The scientists attribute the ice sheet growth to two events: the total blockage of a primary ice stream, which dissipated about 18 cubic miles of ice per year until about 150 years ago; and an ongoing slowdown in another ice stream, which blocks off the equivalent of about half the Missouri River. Tulaczyk said he expects that stream to come to a complete halt later this century.
The findings may be related to an overall global warming trend, said Reed Scherer with Northern Illinois University's Department of Geology and Environmental Sciences.
“You tend to think of warming in terms of melting, but in Antarctica warming can actually bring increased snowfall because the ocean is warmer and it puts more moisture in the air,” Scherer said.
Tulaczyk says his research is not inconsistent with global warming trends.
IN CONTEXT: ARID ANTARCTICA
Deserts are areas that receive little moisture.
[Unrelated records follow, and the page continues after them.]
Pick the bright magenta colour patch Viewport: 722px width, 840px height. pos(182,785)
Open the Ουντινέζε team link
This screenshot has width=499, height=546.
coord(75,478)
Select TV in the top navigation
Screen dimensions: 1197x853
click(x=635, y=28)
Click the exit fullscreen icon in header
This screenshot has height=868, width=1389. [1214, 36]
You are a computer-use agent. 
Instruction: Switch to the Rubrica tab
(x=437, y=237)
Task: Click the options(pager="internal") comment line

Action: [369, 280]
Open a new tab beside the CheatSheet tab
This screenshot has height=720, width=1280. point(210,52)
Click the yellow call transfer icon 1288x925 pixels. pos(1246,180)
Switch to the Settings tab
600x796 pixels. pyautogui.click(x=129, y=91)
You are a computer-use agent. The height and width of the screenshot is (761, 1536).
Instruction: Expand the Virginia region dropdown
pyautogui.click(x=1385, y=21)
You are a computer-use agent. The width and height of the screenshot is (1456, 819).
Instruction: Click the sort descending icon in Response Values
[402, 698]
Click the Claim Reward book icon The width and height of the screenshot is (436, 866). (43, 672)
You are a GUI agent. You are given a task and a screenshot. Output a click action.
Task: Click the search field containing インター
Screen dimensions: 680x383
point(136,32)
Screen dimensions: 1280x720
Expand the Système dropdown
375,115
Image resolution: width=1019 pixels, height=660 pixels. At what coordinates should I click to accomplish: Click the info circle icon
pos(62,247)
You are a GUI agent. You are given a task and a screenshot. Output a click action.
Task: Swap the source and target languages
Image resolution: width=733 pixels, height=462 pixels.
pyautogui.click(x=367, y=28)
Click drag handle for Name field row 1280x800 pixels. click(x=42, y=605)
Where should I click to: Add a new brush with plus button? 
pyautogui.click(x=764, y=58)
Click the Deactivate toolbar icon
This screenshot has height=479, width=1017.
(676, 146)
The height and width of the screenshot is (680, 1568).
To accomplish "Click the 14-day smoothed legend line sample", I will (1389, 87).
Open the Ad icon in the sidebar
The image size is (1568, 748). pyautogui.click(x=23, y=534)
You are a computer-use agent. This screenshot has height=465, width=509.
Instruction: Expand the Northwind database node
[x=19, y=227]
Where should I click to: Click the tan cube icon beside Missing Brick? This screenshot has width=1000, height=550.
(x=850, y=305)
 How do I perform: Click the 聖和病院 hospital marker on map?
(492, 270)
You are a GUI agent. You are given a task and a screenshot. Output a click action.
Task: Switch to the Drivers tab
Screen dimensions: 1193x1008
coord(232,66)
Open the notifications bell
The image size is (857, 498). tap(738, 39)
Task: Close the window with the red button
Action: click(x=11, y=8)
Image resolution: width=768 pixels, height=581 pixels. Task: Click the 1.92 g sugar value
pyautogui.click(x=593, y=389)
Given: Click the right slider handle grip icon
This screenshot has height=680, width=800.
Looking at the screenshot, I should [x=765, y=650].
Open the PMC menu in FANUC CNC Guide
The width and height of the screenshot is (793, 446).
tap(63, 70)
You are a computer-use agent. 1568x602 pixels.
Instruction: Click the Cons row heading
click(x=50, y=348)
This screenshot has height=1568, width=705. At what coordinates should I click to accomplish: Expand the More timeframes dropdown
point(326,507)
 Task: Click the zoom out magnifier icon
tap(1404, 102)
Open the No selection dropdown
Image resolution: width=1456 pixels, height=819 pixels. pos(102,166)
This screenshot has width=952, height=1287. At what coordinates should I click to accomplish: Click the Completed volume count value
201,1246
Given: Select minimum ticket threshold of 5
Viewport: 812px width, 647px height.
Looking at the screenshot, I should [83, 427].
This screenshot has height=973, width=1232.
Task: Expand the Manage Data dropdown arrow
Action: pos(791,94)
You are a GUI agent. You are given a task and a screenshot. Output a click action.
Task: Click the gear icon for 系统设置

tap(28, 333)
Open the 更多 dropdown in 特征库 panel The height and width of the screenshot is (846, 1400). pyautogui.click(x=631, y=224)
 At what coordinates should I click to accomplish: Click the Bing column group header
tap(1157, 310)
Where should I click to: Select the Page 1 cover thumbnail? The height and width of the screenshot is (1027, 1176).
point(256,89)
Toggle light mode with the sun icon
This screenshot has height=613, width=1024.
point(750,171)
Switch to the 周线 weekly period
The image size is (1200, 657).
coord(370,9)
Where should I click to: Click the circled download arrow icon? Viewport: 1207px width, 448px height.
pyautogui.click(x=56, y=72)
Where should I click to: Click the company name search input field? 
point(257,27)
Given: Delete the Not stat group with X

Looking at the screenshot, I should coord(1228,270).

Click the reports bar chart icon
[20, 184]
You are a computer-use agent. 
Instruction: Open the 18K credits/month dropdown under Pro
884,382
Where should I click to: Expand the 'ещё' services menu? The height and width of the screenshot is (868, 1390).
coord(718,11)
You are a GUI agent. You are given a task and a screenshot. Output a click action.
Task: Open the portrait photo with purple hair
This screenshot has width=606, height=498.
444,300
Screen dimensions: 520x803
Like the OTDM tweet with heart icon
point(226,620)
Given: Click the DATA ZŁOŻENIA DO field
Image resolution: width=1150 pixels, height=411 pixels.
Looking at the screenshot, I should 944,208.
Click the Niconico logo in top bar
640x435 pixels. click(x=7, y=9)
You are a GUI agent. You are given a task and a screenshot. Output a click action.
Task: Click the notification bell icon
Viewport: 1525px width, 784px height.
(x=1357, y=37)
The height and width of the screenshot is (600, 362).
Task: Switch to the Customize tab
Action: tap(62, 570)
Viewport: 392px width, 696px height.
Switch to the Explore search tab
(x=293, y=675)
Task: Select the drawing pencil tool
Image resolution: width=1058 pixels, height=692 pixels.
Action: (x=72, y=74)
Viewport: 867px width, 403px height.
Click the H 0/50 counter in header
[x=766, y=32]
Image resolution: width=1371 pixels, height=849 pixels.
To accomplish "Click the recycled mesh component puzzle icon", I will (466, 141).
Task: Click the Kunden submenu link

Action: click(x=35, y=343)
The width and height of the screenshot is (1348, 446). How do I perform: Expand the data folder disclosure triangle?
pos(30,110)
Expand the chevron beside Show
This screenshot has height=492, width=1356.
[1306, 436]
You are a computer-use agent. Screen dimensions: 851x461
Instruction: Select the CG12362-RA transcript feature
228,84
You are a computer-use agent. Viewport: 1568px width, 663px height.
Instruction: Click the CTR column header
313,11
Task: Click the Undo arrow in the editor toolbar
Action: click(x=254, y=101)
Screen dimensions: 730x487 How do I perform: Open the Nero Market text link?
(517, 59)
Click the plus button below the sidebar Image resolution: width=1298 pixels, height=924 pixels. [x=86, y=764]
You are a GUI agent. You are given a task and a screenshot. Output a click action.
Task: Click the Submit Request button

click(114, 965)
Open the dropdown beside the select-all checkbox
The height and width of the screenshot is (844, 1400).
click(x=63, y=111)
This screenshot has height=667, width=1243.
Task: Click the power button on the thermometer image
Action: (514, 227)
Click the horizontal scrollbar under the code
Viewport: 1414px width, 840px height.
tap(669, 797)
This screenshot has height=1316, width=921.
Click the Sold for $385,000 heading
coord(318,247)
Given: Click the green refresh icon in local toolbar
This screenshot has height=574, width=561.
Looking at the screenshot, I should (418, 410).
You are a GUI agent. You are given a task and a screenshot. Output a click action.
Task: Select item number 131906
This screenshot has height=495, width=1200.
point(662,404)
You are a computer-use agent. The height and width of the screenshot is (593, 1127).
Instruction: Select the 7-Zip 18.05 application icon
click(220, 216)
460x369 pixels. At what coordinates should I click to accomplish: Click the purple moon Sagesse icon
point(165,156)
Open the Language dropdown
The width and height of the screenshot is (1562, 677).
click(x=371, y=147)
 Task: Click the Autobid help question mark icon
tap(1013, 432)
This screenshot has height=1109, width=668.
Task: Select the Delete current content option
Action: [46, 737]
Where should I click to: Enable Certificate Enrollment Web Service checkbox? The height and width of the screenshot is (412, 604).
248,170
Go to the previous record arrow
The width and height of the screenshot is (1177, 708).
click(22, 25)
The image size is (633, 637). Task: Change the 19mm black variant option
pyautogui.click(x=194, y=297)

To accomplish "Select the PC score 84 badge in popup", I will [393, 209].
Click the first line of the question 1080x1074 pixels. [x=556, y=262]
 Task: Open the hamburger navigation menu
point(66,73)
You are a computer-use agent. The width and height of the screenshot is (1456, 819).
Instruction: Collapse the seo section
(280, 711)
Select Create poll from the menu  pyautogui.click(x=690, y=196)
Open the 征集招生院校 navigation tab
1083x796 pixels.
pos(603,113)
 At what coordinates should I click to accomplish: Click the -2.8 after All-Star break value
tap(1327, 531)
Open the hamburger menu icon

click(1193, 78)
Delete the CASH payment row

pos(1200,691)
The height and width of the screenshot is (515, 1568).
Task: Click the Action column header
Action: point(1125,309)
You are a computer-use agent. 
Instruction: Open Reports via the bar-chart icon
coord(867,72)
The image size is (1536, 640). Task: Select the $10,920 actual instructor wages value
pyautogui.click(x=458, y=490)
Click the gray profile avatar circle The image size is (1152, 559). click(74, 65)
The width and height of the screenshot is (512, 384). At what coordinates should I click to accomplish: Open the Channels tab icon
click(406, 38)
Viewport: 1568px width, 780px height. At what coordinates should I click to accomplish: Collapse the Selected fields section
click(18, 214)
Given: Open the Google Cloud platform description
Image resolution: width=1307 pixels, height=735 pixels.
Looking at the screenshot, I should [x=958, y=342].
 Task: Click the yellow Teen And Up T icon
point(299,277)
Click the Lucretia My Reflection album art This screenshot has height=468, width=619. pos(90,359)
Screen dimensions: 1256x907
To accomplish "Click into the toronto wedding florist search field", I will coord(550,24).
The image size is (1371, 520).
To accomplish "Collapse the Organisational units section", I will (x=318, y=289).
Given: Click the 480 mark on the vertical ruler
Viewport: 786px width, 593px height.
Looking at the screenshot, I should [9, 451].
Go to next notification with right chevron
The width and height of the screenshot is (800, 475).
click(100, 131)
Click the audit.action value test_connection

Although the most familiar image of a desert involves hot sand, the arctic north and Antarctica are also deserts, as they also receive very little moisture, usually in the form of snow. An arid climate is a desert-like dry climate. Arid climates receive less than 10 inches of rainfall in an entire year.
“What has been the major driver of changes in ice mass— the production of water and how fast the ice moves— occurs at the base, not at the top of the ice sheet. If the climate is changing now, maybe in several thousand years it will affect the dynamics of water,” he said.